# Are rocks from outside safe to bring in and use?



## ~Amanda~ (Mar 3, 2013)

Hi guys 
Setting up my Russian's enclosure and there are some really cool rocks in my backyard that I think would look nice in there. Any safety precautions I should take to clean them before bringing them in? Should I boil them or something? 

I mean, I assume they're fine as is but I always like to be sure. Thanks!


----------



## N2TORTS (Mar 3, 2013)

just hose them off for spiders..... you will be fine!


----------



## lisa127 (Mar 3, 2013)

I use rocks from outside. I rinse them off and then I actually boil them to sterilize them first. I don't know that it's really necessary, but I do it anyway.


----------



## Rover15 (Mar 3, 2013)

lisa127 said:


> I use rocks from outside. I rinse them off and then I actually boil them to sterilize them first. I don't know that it's really necessary, but I do it anyway.



I did the same my rocks just for piece of mind


----------



## lynnedit (Mar 3, 2013)

Use them! If there are from an area free of sprays or weed killers.
Rinse them off well, use boiling water if you want, then let them dry. The sun is a great sterilizer.
I just rinse them off and use them, like JD.


----------



## Kirin (Mar 3, 2013)

You can also use a LITTLE of bleach and water to sanitize them and then rinse them well and let them sit in the sun to dry. If you can do that for a baby then you can do the same for your tortoise. I have done this with a lot of different animals and have never had a problem. I do make sure that I rinse very well and let fully dry in the sun.


----------



## ~Amanda~ (Mar 3, 2013)

Thanks for the answers! Boiling isn't hard to do and it's worth the piece of mind so I'll go with that to be sure.


----------



## ~Amanda~ (Mar 8, 2013)

So I boiled the rocks and they're now clean and inside the enclosure 

This brings me to a related question, *can I do the same with sticks/logs?* The driftwood at the pet store is too large for I what I want so I figured I could find a bunch of different sized sticks/logs in the woods behind my house. I feel like it's easier for bugs and such to hide themselves in wood, so is it possible to clean?


----------



## Jacqui (Mar 8, 2013)

You could do the the washing in bleach, rinsing, and sun dry or you could bake them.


----------



## ~Amanda~ (Mar 8, 2013)

Jacqui said:


> You could do the the washing in bleach, rinsing, and sun dry or you could bake them.
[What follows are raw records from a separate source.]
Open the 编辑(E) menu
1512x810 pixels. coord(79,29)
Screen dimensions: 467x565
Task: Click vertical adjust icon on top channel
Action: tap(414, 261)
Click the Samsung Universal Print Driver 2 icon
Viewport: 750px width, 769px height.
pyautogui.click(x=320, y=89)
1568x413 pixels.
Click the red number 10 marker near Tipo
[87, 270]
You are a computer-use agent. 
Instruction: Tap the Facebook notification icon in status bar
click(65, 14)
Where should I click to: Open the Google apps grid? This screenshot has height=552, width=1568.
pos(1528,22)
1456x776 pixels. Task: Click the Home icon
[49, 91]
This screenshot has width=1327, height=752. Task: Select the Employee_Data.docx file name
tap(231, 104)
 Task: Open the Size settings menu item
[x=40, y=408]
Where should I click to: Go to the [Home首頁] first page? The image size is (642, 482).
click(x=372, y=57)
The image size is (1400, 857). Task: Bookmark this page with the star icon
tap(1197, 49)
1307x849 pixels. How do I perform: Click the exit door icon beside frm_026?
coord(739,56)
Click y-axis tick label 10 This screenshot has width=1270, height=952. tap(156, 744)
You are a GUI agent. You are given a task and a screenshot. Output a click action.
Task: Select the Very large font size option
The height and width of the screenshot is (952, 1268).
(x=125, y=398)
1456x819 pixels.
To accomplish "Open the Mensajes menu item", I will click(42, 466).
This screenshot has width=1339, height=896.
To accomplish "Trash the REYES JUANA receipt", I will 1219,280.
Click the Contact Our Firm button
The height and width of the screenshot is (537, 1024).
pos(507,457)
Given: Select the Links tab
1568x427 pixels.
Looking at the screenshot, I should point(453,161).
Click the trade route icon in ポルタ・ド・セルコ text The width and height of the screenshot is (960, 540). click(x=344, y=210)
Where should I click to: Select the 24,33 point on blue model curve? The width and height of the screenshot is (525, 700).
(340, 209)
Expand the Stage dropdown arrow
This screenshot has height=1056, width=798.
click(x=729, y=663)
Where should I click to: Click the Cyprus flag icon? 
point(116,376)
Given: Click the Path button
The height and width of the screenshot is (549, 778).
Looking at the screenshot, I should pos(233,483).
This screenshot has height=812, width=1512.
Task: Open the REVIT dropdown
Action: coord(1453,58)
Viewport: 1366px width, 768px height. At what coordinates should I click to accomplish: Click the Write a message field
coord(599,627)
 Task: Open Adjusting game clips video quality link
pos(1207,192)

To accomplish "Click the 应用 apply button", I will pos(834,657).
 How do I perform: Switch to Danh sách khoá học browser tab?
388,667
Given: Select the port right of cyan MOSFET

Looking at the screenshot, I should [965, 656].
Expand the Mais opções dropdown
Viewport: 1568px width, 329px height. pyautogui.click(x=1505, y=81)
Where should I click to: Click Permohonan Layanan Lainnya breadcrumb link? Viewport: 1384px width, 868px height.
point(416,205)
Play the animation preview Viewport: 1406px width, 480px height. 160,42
I like the idea of baking them. How long and at what temperature? They aren't very big (all under a foot long, the largest being about the thickness of an arm and the smallest being a finger or two)
Just looking for a ballpark because I'm not sure if I should bake them for five minutes or two hours. 
Thanks again


----------



## Team Gomberg (Mar 8, 2013)

A member here bakes her substrate at 250 degrees for 2 hours veggie using it in the enclosure. I would imagine that would work for your sticks too.


"before" not "veggie"....man this Swype feature on my phone is killing me!


----------



## ascott (Mar 8, 2013)

Just don't leave the baking wood alone....it is wood and can ignite....also, if you hear popping and such, then you likely had bugs in the wood....


----------



## Team Gomberg (Mar 9, 2013)

ascott said:


> Just don't leave the baking wood alone....it is wood and can ignite../QUOTE]
> This right here would keep me from trying to bake the wood...


----------



## Edna (Mar 9, 2013)

Just curious here. What exactly are you all killing when you bake/boil/bleach? I use rocks directly from my garden without doing any of that. I brush off clinging dirt and in they go. I use bark from the yard with just a little rinse and inspection for spider egg sacs. In they go. Tortoises are not bubble children. They don't require or prefer sterile living environments.


----------



## jaizei (Mar 9, 2013)

Edna said:


> Just curious here. What exactly are you all killing when you bake/boil/bleach? I use rocks directly from my garden without doing any of that. I brush off clinging dirt and in they go. I use bark from the yard with just a little rinse and inspection for spider egg sacs. In they go. Tortoises are not bubble children. They don't require or prefer sterile living environments.



As far as logs are concerned, the idea was originally meant to prevent the introduction of mites to indoor enclosures.


----------



## Edna (Mar 9, 2013)

Wood mites? Chiggers? Having lived in the cold northern reaches of the country for so long, I'd forgotten about chiggers. Don't tell me the rocks have mites, too


----------



## FLINTUS (Mar 10, 2013)

In all honesty, I probably have a fair few bugs in my enclosure. The moss and leafliitter is from the garden and woods andd where possible I use dug up soil for my lot. Add to that, I take a fair few plants from both the garden and woods and rocks as well.I do briefly wash them. The only problem I've had was with one fern having greenfly eggs on it which I didn't get off when washed, but none hached and I got it out in time.


----------



## ~Amanda~ (Mar 22, 2013)

Taking items from outdoors turned out to be an excellent idea! I definitely recommend this to anyone who was weary about trying it.

It adds a very natural look to the habitat, is free, and is customizable. I was able to pick rocks that were just the right size and color that I was looking for, as well as sticks and logs. The driftwood at my petstore only comes in one size that is much too big. 

The rocks were a breeze to boil and dried almost instantly due to evaporation. When choosing sticks, I got ones that were dry and not soft or rotting and sawed the jagged edges straight to give them a more clean look. Baking seemed to do the trick and they've been in there for a while now with zero bugs.


----------



## SmileyKylie623 (Mar 22, 2013)

I live out in the middle of nowhere and we don't use any weed killer or anything but I too boiled the rocks that I use in my enclosures just to be safe. It sound weird to boil rocks but it will kill any germs or whatever that could be on the rocks. 





Rover15 said:


> lisa127 said:
> 
> 
> > I use rocks from outside. I rinse them off and then I actually boil them to sterilize them first. I don't know that it's really necessary, but I do it anyway.
> ...


----------



## BeeBee*BeeLeaves (Mar 22, 2013)

You can also use good ole white vinegar and then sun. I am not keen on bleach. It is effective but the chemistry of it scares me. I soak in white vinegar for an hour, rinse and sunshine dry.


----------



## IowaGuy28 (Mar 23, 2013)

Just my opinion...I think your being overly paranoid


----------